LISTED ENTRIES:
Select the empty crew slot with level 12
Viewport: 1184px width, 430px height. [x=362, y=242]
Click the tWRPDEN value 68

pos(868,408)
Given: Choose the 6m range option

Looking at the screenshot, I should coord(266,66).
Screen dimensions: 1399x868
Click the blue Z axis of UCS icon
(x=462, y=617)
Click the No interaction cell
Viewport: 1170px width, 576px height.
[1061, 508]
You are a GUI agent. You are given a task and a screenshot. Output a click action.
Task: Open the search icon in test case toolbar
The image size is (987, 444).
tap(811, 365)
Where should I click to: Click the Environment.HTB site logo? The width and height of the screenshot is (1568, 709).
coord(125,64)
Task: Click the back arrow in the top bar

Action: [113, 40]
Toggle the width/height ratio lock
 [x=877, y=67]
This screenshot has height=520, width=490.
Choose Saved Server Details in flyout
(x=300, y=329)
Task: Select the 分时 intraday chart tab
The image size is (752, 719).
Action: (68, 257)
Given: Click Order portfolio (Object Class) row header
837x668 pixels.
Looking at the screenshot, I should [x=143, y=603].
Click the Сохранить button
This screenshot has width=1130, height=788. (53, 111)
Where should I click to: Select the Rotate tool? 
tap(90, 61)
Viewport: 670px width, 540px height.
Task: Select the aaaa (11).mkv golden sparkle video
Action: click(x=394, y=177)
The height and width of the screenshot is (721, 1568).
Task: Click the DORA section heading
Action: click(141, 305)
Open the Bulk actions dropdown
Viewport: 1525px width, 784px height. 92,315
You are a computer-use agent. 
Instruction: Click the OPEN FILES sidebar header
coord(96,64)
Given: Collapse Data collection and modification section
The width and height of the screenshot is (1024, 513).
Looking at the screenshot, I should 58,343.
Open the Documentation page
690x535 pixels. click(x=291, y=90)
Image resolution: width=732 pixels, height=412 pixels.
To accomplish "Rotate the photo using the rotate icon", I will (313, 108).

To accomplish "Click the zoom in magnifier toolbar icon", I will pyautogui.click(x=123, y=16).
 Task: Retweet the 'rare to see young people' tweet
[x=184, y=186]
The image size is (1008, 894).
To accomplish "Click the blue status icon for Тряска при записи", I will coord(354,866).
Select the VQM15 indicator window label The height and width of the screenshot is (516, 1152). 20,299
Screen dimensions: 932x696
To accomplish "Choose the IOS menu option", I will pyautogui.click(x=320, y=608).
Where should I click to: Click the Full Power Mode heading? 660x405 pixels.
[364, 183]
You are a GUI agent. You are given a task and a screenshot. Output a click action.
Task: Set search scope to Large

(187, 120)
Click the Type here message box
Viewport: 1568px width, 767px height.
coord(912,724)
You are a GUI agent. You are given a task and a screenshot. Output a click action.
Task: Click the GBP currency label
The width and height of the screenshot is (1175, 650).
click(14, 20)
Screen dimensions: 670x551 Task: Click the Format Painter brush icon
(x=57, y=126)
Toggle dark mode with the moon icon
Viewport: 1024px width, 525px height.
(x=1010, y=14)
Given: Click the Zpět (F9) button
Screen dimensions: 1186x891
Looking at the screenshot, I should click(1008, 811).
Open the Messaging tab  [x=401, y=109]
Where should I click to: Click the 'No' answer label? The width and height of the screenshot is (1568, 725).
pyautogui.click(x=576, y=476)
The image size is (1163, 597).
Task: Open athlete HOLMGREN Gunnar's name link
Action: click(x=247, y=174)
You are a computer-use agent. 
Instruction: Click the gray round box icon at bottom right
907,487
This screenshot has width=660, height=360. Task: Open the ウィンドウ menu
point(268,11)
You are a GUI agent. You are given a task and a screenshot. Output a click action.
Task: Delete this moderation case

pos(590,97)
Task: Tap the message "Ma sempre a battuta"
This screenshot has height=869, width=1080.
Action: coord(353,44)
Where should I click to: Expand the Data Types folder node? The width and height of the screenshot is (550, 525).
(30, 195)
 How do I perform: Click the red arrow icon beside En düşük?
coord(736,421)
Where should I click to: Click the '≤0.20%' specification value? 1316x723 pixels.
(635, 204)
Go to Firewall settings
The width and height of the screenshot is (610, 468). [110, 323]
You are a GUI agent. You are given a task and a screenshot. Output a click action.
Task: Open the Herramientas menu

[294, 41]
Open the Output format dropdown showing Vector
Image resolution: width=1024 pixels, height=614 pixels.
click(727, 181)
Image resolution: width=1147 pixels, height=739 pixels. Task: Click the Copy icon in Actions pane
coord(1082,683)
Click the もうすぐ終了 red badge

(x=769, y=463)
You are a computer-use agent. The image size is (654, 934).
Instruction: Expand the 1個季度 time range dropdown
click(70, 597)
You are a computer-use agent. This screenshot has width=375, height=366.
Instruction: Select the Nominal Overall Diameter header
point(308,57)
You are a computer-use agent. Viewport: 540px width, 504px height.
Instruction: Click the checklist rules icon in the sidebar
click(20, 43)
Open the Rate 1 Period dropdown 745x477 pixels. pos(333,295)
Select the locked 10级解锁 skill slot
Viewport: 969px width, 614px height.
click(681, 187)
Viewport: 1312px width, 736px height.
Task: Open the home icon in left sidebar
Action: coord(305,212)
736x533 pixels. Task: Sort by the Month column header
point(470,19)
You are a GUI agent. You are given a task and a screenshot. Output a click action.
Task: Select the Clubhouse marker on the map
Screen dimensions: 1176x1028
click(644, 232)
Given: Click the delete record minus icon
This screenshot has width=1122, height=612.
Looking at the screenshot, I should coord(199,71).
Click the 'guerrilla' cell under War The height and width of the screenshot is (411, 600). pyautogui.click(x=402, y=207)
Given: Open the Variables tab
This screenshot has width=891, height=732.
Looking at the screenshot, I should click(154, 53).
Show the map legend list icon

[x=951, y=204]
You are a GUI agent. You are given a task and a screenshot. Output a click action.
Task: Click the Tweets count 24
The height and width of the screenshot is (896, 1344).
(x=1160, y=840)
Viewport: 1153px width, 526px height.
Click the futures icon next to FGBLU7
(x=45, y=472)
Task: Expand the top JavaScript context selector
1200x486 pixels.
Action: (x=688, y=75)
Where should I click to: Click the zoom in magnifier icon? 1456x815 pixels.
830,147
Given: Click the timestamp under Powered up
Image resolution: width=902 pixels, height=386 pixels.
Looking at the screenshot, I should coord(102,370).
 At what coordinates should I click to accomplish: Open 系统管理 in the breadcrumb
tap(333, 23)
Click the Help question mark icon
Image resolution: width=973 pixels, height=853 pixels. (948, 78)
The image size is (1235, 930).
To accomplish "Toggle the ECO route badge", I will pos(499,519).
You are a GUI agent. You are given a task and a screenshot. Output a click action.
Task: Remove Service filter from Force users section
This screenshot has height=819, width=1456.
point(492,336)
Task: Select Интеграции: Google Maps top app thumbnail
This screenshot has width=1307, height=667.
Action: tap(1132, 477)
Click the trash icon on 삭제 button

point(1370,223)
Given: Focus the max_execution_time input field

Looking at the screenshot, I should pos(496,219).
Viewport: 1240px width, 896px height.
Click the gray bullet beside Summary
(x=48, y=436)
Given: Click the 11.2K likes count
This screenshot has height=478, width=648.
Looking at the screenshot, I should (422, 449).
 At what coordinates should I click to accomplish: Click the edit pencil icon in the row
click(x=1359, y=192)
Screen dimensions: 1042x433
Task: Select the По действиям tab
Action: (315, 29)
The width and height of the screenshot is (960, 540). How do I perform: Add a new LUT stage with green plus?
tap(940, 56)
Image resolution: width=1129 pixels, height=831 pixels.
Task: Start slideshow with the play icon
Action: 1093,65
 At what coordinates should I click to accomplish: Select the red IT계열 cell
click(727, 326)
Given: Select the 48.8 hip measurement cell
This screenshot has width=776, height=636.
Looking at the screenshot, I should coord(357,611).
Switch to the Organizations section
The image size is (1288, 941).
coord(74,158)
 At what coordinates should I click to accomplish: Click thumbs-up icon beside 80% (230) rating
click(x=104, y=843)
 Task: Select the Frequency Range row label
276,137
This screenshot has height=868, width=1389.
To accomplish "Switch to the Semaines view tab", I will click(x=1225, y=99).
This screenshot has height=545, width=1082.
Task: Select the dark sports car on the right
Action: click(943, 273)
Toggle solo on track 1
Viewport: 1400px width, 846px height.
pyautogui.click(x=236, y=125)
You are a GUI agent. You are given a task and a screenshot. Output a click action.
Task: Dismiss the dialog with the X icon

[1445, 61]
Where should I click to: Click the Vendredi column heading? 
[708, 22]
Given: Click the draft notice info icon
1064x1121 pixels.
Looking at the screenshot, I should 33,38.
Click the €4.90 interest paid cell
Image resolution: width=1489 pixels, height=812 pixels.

TASK TO CARRY OUT: If a line in the entries includes the word "toolbar", copy that line out.

ANSWER SECTION:
Task: Open the search icon in test case toolbar
To accomplish "Click the zoom in magnifier toolbar icon", I will pyautogui.click(x=123, y=16).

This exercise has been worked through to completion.